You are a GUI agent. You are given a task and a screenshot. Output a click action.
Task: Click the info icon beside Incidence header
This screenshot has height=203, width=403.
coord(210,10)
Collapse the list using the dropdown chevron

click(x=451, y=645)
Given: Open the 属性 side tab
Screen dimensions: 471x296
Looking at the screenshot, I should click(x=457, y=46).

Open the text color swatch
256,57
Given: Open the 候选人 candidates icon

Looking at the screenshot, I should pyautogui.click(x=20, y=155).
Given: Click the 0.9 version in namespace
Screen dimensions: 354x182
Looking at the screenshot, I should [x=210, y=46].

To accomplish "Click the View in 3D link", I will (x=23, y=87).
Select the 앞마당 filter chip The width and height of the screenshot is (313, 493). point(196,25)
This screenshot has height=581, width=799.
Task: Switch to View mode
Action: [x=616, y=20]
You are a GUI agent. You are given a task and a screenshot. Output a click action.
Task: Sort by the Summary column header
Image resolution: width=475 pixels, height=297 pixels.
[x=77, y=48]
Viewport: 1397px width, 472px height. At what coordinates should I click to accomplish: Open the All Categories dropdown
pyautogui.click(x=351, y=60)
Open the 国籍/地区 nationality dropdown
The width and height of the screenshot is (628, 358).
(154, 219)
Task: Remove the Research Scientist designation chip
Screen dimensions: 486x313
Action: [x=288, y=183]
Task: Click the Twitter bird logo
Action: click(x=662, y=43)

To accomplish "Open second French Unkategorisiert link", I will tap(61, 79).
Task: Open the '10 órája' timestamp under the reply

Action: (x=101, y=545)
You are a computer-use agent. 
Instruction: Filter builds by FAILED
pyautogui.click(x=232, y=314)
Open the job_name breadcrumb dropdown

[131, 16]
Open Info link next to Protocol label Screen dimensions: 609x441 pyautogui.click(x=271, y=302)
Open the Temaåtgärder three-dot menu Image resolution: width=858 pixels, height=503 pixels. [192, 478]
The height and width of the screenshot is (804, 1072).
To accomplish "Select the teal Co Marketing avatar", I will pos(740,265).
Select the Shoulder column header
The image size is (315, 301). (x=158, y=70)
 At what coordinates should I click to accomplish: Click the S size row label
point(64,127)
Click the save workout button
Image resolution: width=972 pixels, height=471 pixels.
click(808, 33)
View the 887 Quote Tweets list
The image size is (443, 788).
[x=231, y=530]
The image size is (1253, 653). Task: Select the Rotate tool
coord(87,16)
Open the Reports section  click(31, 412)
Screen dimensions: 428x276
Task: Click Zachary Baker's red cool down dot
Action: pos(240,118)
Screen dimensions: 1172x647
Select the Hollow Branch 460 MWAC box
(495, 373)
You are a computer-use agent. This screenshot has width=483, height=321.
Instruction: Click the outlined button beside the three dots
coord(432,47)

Task details ▸ Repeat exactly the lines above from the one with "Screen dimensions: 471x296" up to and including the one with "Task: Remove the". No other line belongs in the reply.

Response box ▸
Screen dimensions: 471x296
Looking at the screenshot, I should click(x=457, y=46).

Open the text color swatch
256,57
Given: Open the 候选人 candidates icon

Looking at the screenshot, I should pyautogui.click(x=20, y=155).
Given: Click the 0.9 version in namespace
Screen dimensions: 354x182
Looking at the screenshot, I should [x=210, y=46].

To accomplish "Click the View in 3D link", I will (x=23, y=87).
Select the 앞마당 filter chip The width and height of the screenshot is (313, 493). point(196,25)
This screenshot has height=581, width=799.
Task: Switch to View mode
Action: [x=616, y=20]
You are a GUI agent. You are given a task and a screenshot. Output a click action.
Task: Sort by the Summary column header
Image resolution: width=475 pixels, height=297 pixels.
[x=77, y=48]
Viewport: 1397px width, 472px height. At what coordinates should I click to accomplish: Open the All Categories dropdown
pyautogui.click(x=351, y=60)
Open the 国籍/地区 nationality dropdown
The width and height of the screenshot is (628, 358).
(154, 219)
Task: Remove the Research Scientist designation chip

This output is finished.